TEXTE FOURNI:
----

Quel était donc l’homme auquel l’Académie des Beaux-Arts et les jeunes artistes se trouvent redevables d’un pareil bienfait ? Quelle avait été sa situation dans le monde, quel rang y avait-il tenu ? Le plus souvent, — nous le disions tout à l’heure, — les donateurs dont l’Académie a la mission de dispenser les largesses ont été ou des artistes célèbres comme Rossini et d’autres membres de la compagnie, ou bien des amis des arts qui, par leur position sociale et par leur fortune personnelle, semblaient prédestinés au rôle qu’ils ont si noblement rempli. Il n’en était pas ainsi, tant s’en faut, de ce nouveau bienfaiteur. Dubosc, — tel est le modeste nom que perpétuera la fondation dont il s’agit, — n’avait de commun avec ses devanciers que la générosité du cœur et l’intelligence des besoins auxquels il pouvait être opportun de pourvoir. Par l’humilité même de ses origines, de ses occupations, par les conditions de toute sa vie, il forme une exception, et certes une exception touchante, dans l’ensemble de ceux qui ont associé l’Académie à leur munificence.

----

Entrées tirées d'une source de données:
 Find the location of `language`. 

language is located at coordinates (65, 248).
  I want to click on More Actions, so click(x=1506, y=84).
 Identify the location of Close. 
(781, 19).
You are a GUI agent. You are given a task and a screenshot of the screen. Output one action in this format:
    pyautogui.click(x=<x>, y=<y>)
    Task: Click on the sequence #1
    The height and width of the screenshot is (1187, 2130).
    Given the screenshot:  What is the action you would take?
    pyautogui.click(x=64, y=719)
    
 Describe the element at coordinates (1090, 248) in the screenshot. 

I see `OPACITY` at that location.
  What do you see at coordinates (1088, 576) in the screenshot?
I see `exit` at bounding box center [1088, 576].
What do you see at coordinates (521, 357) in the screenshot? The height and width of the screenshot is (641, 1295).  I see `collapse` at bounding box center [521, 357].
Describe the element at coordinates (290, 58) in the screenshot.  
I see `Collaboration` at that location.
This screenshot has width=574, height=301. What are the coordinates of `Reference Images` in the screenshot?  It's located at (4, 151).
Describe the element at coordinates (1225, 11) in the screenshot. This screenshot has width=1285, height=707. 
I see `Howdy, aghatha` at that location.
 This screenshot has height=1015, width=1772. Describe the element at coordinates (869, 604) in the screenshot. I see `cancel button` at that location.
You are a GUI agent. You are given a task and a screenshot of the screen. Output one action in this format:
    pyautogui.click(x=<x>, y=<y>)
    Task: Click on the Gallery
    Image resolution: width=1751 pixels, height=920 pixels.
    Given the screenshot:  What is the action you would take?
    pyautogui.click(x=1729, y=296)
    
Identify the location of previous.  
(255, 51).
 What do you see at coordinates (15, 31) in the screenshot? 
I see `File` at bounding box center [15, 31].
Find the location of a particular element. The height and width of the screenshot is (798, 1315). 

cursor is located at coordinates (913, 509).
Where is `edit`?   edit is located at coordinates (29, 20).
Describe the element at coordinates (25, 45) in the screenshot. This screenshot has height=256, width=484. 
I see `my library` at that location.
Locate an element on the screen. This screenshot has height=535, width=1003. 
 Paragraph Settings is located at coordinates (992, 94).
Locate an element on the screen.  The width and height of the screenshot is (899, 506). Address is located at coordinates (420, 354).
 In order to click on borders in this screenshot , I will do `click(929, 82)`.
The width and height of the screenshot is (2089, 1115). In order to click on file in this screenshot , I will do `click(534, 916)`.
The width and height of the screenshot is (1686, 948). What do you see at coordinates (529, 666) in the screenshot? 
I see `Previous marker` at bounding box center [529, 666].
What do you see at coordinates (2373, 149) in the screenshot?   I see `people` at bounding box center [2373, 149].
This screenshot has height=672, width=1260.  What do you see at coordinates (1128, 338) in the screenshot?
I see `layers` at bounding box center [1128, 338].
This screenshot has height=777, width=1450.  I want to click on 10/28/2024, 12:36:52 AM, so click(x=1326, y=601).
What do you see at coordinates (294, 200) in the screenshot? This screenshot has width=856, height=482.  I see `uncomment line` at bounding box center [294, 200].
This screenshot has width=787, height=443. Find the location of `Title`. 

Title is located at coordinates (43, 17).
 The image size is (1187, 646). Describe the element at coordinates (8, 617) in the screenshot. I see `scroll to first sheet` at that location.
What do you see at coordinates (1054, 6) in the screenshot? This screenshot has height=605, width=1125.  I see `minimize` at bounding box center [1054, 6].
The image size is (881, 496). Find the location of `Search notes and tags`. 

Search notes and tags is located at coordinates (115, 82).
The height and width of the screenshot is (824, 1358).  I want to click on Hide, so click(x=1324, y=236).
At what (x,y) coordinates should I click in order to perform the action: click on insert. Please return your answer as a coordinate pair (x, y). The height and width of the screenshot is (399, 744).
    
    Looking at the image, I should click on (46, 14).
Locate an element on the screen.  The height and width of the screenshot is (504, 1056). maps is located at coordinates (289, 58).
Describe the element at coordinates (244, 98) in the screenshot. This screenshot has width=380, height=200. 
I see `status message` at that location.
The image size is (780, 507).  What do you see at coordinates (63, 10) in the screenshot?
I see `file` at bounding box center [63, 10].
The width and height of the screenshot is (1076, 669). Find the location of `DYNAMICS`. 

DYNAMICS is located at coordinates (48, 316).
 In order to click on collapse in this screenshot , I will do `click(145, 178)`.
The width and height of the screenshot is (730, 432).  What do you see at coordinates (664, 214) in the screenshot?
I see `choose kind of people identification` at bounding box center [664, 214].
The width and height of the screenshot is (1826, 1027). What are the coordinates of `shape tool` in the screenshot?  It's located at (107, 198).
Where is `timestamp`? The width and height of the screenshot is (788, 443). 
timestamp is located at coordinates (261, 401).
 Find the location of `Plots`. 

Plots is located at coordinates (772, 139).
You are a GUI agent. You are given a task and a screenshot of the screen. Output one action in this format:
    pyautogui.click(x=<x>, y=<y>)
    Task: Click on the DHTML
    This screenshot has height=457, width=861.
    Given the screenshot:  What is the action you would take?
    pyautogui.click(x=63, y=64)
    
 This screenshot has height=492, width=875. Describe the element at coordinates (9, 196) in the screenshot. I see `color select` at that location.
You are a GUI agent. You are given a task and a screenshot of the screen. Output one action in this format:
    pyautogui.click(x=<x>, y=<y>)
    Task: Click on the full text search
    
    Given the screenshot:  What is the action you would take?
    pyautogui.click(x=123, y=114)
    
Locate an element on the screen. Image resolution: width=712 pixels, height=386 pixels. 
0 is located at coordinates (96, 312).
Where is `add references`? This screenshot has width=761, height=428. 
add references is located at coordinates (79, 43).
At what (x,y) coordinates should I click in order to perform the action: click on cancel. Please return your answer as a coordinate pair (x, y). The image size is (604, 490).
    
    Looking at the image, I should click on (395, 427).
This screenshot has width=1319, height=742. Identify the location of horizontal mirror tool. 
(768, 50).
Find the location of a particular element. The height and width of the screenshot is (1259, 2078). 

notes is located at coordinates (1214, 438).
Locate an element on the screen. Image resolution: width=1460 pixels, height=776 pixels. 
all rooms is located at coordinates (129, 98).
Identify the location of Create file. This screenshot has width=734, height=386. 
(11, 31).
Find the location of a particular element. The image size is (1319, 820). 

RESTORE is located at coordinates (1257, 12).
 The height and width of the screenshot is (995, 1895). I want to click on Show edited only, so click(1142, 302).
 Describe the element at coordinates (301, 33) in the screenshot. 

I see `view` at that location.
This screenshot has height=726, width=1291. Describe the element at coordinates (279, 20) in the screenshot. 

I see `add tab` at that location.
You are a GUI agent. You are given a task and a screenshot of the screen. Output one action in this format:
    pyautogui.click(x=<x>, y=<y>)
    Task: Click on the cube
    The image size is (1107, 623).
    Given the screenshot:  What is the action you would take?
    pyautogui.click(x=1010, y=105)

----

QUESTION COURTE 1: Dans le texte fourni, quel nom porte le nouveau bienfaiteur de l'Académie des Beaux-Arts ?
QUESTION COURTE 2: D'après le texte fourni, qu'est-ce qui fait de ce bienfaiteur une exception parmi les donateurs ? Donnez chaque point.

RÉPONSE FINALE 1: Dubosc

RÉPONSE FINALE 2:
- l'humilité de ses origines
- l'humilité de ses occupations
- les conditions de toute sa vie